David S and Jeanne T Heidler American Historians

The Spy, the Vice President, and the Explorer: The Burr Conspiracy and the American West

David S. Heidler and Jeanne T. Heidler

In 1806, President Thomas Jefferson made a startling discovery. Aaron Burr, Jefferson’s former vice-president and political ally, had been in contact with the senior general of the United States Army, James Wilkinson. Jefferson did not know that Wilkinson was a spy for Spain nor did he know that Wilkinson, solely on his own authority, had dispatched Captain Zebulon Pike on an exploratory expedition into the Southwest, a trek that would include an examination of Spanish territory. Yet, there were other reasons to judge the Wilkinson-Burr correspondence as potentially sinister, for Jefferson knew Aaron Burr.

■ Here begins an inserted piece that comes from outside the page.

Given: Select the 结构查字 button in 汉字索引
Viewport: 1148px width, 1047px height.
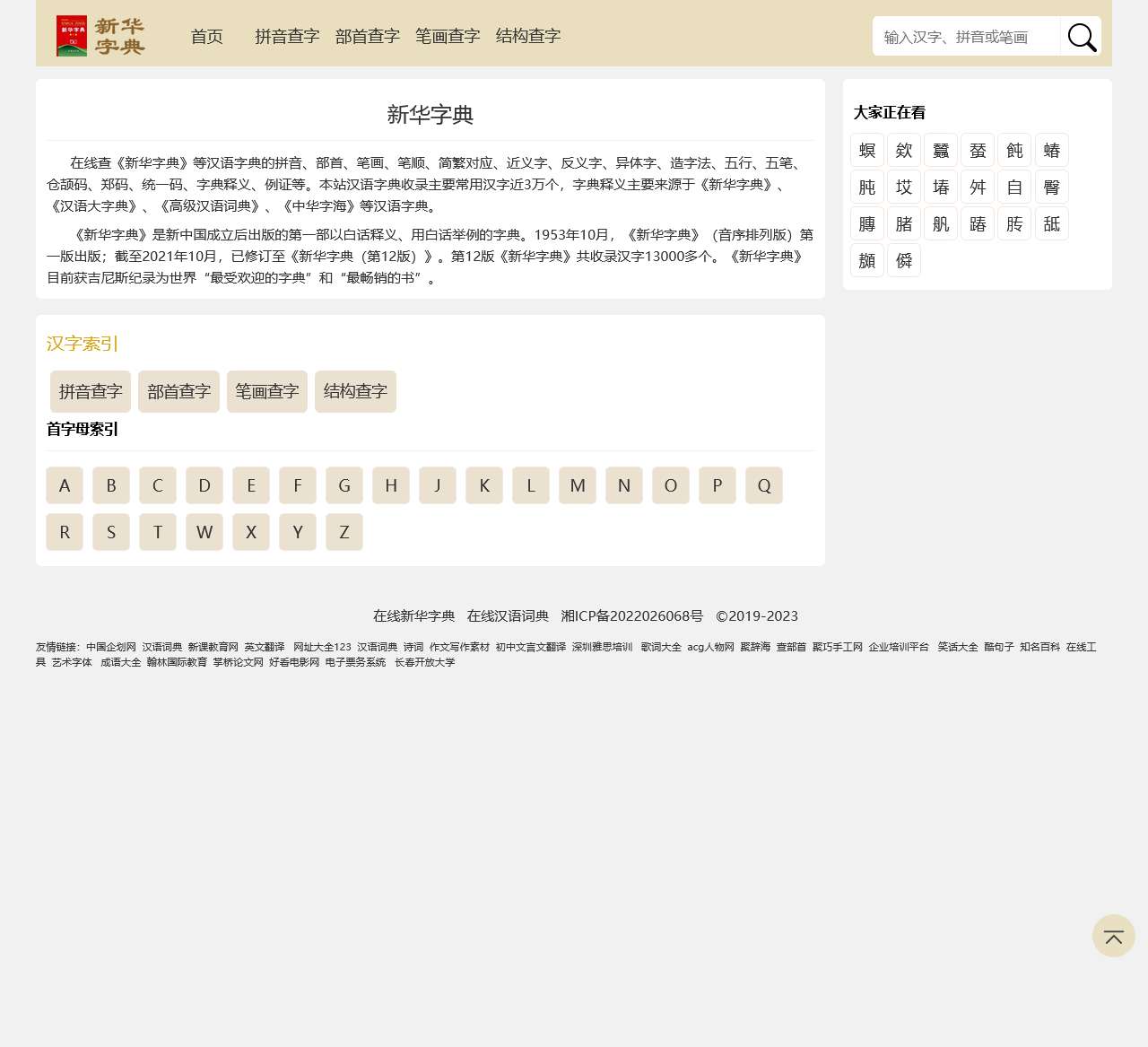Looking at the screenshot, I should coord(354,391).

As it happened, Burr and Wilkinson were not just renewing their old army friendship from the American Revolution. The most charitable explanation for their behavior was that Burr and Wilkinson were plotting to conquer New Spain (Mexico) and wanted Pike, unaware of the real purpose of his expedition, to gather intelligence to aid that scheme. A more disturbing possibility was that Burr and Wilkinson planned to detach the southwestern United States to add to their new empire. When the shadowy outlines of the Burr conspiracy came to light, Wilkinson disguised his role in it by becoming a turncoat, Burr went on trial for treason, and Pike had rambled through a wild, exotic portion of the continent. Burr’s trial amounted to an unfolding, complex narrative that held the young nation rapt for months even as it helped to define the meaning of treason, the idea of loyalty, and the reach of government.